I'm struggling to imagine the audience for this; other than compiler researchers, LLVM's users seem to be primarily those who want to avoid using GNU code (in the form of gcc, which while not without its flaws is still more featureful and generally produces more performant code) for whatever reason (e.g. Apple), while Hurd's only users are GNU devotees.
The clang static analyzer is the best you can find in the FOSS world and is constantly improving. LLVM itself is multi-target with a single compiler binary (llc), always handy for embedded developers. LLVM can target GPUs, and the resulting binaries wouldn't care if the host OS was Linux or Hurd. Clangs diagnostics are often better than GCC's but the GCC project is catching up fast in that area. Finally, LLVM offers a JIT that projects can use as a library. GCC offers compatibility, large target support, lots of compiler extensions, and great code generation.

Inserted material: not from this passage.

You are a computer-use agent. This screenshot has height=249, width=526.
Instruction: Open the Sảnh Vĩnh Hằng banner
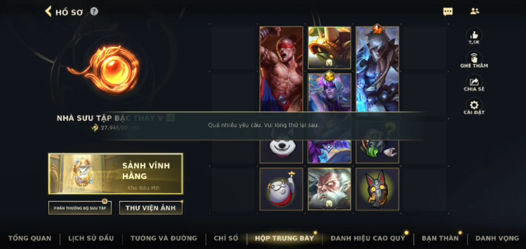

LLVM is also useful for runtime code generation (e.g., in rubinius, a Ruby implementtion), and as a prepackaged optimizer for other compilers (e.g., GHC, the Glasgow Haskell compiler). Both those packages have users outside the compiler research community...
btw, the current dev version of clang is broken for months. It crashes on a failed assertion when I'm trying to compile erlang or mplayer+ffmpeg. It also failed to build racket - the resulting binary eats all the memory and dies.) Gcc does the job. So, it seems that while running after C++ features they ruined the plain old C.)
LLVM and Clang have nightly buildbots that check for regressions. They are quite fastidiously maintained. The project would really appreciate your help and you can do so by submitting a bug report with steps to reproduce and build artifacts. The bugfix will contain a test case, likely a minimal reduction of your repro, that will be run in the buildbots to make sure that you never see the same problem again.
And I do not believe that they have sacrificed anything to support both C and C++ (including partial support for their '11 variants). The codebase is abstracted away from the C/C++ differences where it makes sense. It is an impressively comprehensible compiler!
I was fairly sure that NT was originally going to be a microkernel, but it ended up being really slow, so they had to push everything into a more monolithic architecture.
NT derived from Mica, DEC's microkernel OS project for their research RISC architecture PRISM. When DEC cancelled Mica along with PRISM — flirting briefly with MIPS before finishing Alpha — project lead Dave Cutler and some of his team took it to Microsoft. (The eventual settlement had MS support NT on Alpha until DEC collapsed from mismanagement.)